Whether re-integration into a child’s original school works also varies greatly. Unfortunately, schools are often unaware of the late effects of childhood cancer. The disease and aggressive therapies have left their mark on most of these children and adolescents, although these marks are not necessarily visible. They are suddenly less able to concentrate, their memory and attention span are weaker, they can no longer complete their tasks at the same pace as before and may tire more quickly. In some cases, their personality also changes. For example, the treatment of leukaemia takes longer than a year. However, the chemotherapy used is so aggressive that, during this time, the brain cannot develop as it would in a healthy child. The children affected therefore need more time to catch up with certain neurocognitive developmental steps. At the beginning, people usually still have a lot of understanding for them, but the longer they need, the more challenging the situation becomes for them. Some of them are lucky and receive excellent, effective support during the long therapy period which means the transition usually works well. However, when children have not received optimal support, experience shows that re-integration is also difficult. They then might have to repeat a class or even change school. This means a child is once again torn out of their established social network of relationships and loses contact with their friends and schoolmates. This experience can be very traumatising and in certain cases may require prolonged psychotherapeutic intervention.

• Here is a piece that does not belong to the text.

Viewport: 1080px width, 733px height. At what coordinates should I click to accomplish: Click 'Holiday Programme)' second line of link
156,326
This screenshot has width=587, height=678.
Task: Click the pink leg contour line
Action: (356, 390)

What would you like to see happen to make re-integration in schools more successful?
Even though some childhood cancer survivors are limited in their abilities due to the late effects, their intelligence is usually still intact. Therefore, from my point of view, the answer is not to simply let these children and adolescents repeat a class or send them somewhere else. We do everything in our power to make the integration as smooth as possible. In many cases this works well – especially with the measures we can use to compensate for any deficits and that can be implemented in discussions with the school. But with some children, it can be anything from difficult to impossible if the necessary support is missing. Then we have to intervene over and over again and involve all the responsible institutions up to the school authorities. These discussions involve going over the respective medical history and existing deficits again and again – something that can be very stressful for both children and parents. I would like to see a school system that is open and flexible enough to give every sick child the best possible opportunities by allowing them to attend lessons on a regular basis and stay in their class. From my professional experience, I know that the people concerned are not looking for pity, but for an understanding of their situation and the willingness to do everything that is needed so that school integration really can succeed in the short and long term.
* Nao is a humanoid robot that can be used in schools. The Avatar Kids project makes sure that young long-term patients do not lose contact with their schoolmates and remain socially integrated.